Tuesday, May 04, 2010

Bears in the Wild

Granted, this is not everyone's cup of tea, but I think it would be an incredible experience.

And hopefully one that doesn't end up as me being lunch. 



Another prime brown bear viewing area to open on Kodiak

By MIKE CAMPBELL
For years, naturalists and wildlife photographers have flocked to McNeil River and Brooks Camp in Katmai National Park for some of the finest wild bear viewing in North America.

But beginning in June 2011, a new option will put Kodiak Island visitors in the middle of one of the thickest concentrations of the world's heftiest brown bears.

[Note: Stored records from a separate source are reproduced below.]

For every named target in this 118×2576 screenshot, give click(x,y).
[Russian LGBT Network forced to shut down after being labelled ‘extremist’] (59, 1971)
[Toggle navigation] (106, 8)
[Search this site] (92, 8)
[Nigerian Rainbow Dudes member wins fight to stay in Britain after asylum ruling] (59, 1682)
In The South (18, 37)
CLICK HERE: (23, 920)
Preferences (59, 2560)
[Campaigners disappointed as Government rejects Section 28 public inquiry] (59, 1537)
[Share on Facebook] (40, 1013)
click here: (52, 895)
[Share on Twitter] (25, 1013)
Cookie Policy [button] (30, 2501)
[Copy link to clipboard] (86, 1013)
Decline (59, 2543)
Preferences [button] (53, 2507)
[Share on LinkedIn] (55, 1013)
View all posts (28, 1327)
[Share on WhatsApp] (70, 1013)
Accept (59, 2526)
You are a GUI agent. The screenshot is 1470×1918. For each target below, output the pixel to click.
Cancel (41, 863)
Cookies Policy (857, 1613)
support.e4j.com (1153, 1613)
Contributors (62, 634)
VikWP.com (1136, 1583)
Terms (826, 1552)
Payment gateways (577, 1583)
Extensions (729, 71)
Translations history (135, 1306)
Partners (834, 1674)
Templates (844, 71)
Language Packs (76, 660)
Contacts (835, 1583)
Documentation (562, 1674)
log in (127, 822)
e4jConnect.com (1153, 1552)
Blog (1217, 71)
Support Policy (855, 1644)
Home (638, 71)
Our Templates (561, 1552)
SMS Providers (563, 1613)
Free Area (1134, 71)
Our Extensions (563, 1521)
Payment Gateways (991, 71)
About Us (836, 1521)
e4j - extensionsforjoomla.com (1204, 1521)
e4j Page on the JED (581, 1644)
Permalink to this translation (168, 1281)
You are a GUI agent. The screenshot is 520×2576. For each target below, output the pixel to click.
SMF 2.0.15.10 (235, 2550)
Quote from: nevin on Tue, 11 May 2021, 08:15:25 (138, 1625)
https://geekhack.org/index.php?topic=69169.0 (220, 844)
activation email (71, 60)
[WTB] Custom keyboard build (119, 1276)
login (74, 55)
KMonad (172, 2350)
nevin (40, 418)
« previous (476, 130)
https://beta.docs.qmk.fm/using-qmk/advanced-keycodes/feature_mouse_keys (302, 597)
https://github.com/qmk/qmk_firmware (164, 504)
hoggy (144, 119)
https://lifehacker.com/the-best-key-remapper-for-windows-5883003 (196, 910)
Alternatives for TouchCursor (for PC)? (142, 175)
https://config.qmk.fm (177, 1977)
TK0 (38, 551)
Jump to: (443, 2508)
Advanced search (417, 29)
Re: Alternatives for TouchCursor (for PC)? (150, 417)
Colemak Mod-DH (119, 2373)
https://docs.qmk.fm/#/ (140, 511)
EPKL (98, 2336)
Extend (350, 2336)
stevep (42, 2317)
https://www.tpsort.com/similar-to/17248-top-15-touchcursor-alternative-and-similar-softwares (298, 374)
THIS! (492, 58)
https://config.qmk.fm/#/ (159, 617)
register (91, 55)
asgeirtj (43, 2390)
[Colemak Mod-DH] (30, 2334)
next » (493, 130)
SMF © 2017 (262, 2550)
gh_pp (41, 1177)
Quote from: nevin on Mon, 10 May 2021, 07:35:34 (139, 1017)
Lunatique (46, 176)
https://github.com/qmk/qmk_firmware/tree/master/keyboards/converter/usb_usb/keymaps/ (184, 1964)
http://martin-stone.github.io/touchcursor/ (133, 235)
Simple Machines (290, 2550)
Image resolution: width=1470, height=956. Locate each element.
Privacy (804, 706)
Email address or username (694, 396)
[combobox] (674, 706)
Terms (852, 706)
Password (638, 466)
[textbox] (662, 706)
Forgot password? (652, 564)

The O'Malley River area on the southwest side of Kodiak Island will open to bear viewers in groups of 10 or fewer beginning June 25 and extending late into September. The Kodiak National Wildlife Refuge is in the process of selecting a concessionaire to run the operation.
"We'd expect that folks coming to O'Malley would see quite a number of bears," said refuge manager Gary Wheeler. "There have been times we've documented 60 bears or more fishing on O'Malley at one time. It's certainly one of the highest -- if not the highest -- density on the refuge."
But while O'Malley bear density may be comparable to the more famous Alaska sites, there are differences too. Perhaps the biggest is the lack of waterfalls at O'Malley. At McNeil and Brooks, salmon collect in pools beneath the falls and bears pack in for easy pickings. At O'Malley, the bears tend to spread out along the stream.
O'Malley's operation will be similar to McNeil's, with small guided groups on a 12-foot-by-20-foot viewing platform to be built this summer.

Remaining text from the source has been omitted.